18. The coordination between the Department of Justice and this JAGMAN Investigation, pursuant to the Memorandum of Understanding, was outstanding. Within the respective responsibilities of the Marine Corps and the independent DOJ civil rights investigation, many areas of special cooperation and resource sharing were found - to the benefit of both investigations.

(FoFs (680), (682) (683), (687), (688))


Shooting Incident

1. No disciplinary or administrative action should be undertaken against CorporalBanuelos, Corporal Torrez, Corporal Wieler or Lance Corporal Blood as a result of this incident.

Rules of Engagement Appropriateness and Training

2. The Convening Authority should initiate appropriate action to cause a review of the rules governing the use of force by the U.S. military in the domestic United States. The work of Col Parks provides an excellent point of departure for this review.

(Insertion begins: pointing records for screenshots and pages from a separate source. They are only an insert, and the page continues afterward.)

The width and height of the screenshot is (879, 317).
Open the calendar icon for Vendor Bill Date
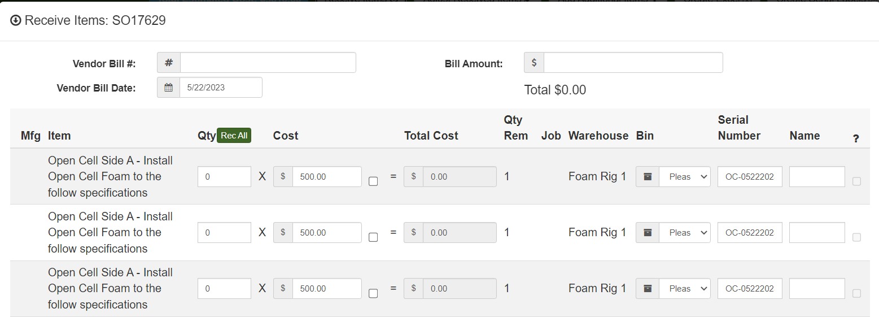[168, 88]
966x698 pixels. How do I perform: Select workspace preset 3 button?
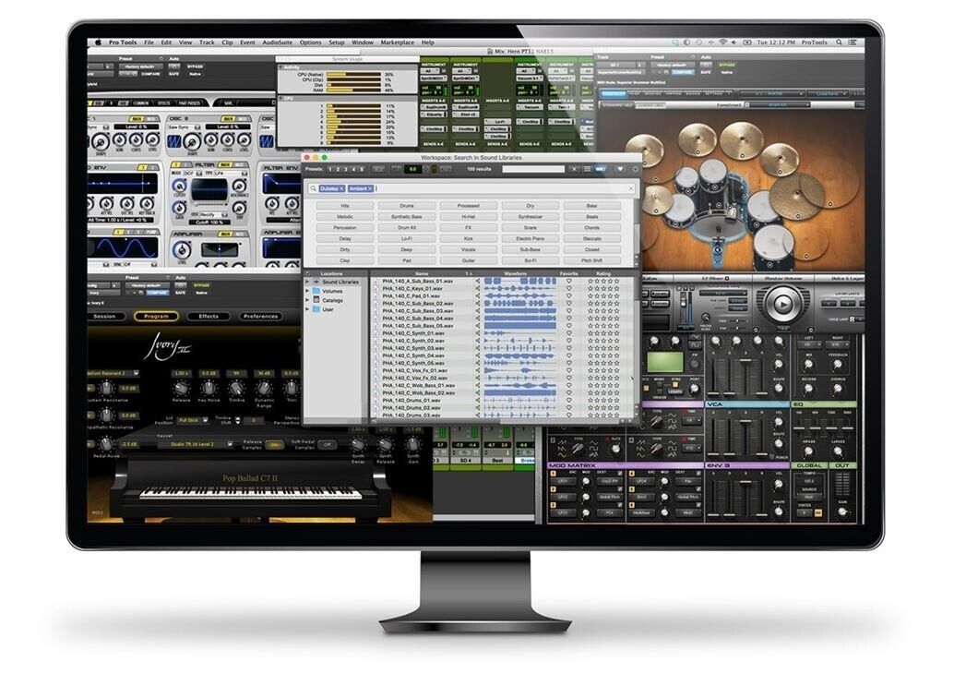345,169
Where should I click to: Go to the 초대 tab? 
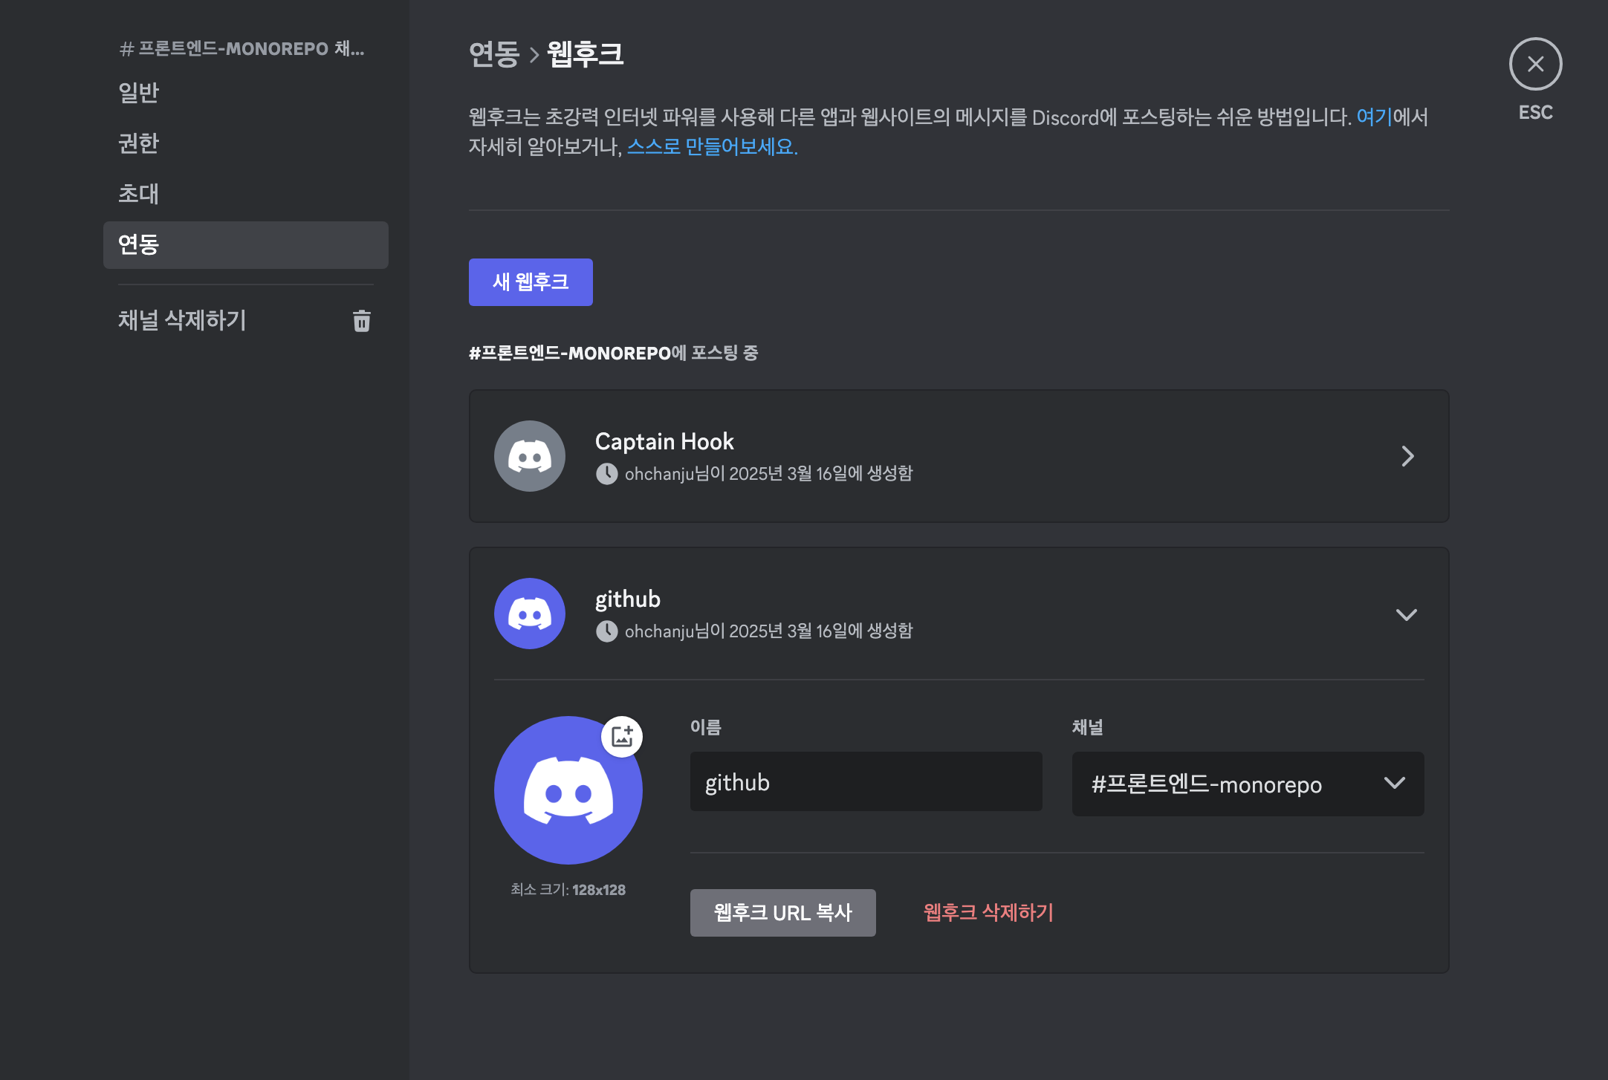139,194
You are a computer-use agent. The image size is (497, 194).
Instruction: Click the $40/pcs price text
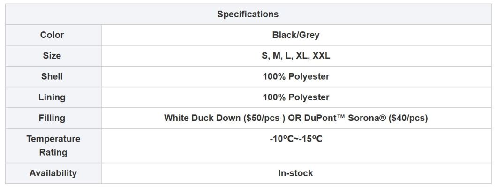point(408,118)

Adequacy of Mission Training and Senior Command Oversight

3. The Convening Authority should undertake appropriate administrative action to address the systemic failures at every level of command responsible for training, support, and the exercise of command and control during Mission JT414-97A.

4. If there is a resumption of JTF-6 ground counterdrug operations, the Convening Authority should:

a. Take appropriate action to have the Marine Corps Combat Development Command design a training syllabus for Marine Corps units participating in domestic counterdrug operations.

b. Study the utility of having the Marine Corps component commander of USACOM become the single Marine commander responsible for validating mission readiness for all Marine Corps units assigned JTF-6 domestic counterdrug missions.

c. Cause the Marine Corps Lessons Learned System to become the single fusion source for lessons learned by Marine Corps units from JTF-6 missions.

JTF-6 Command Relationships and Interagency Coordination

5. If there is a resumption of JTF-6 ground counterdrug operations, the Convening Authority should take appropriate action to coordinate with JTF-6 to clearly define respective responsibilities for ensuring law enforcement support for intelligence sharing and emergency response.


Medical Care

6. The Convening Authority should take appropriate action to ensure that Marines likely to come in contact with civilians during the conduct of operations understand the basic humanitarian responsibility to render medical assistance where possible.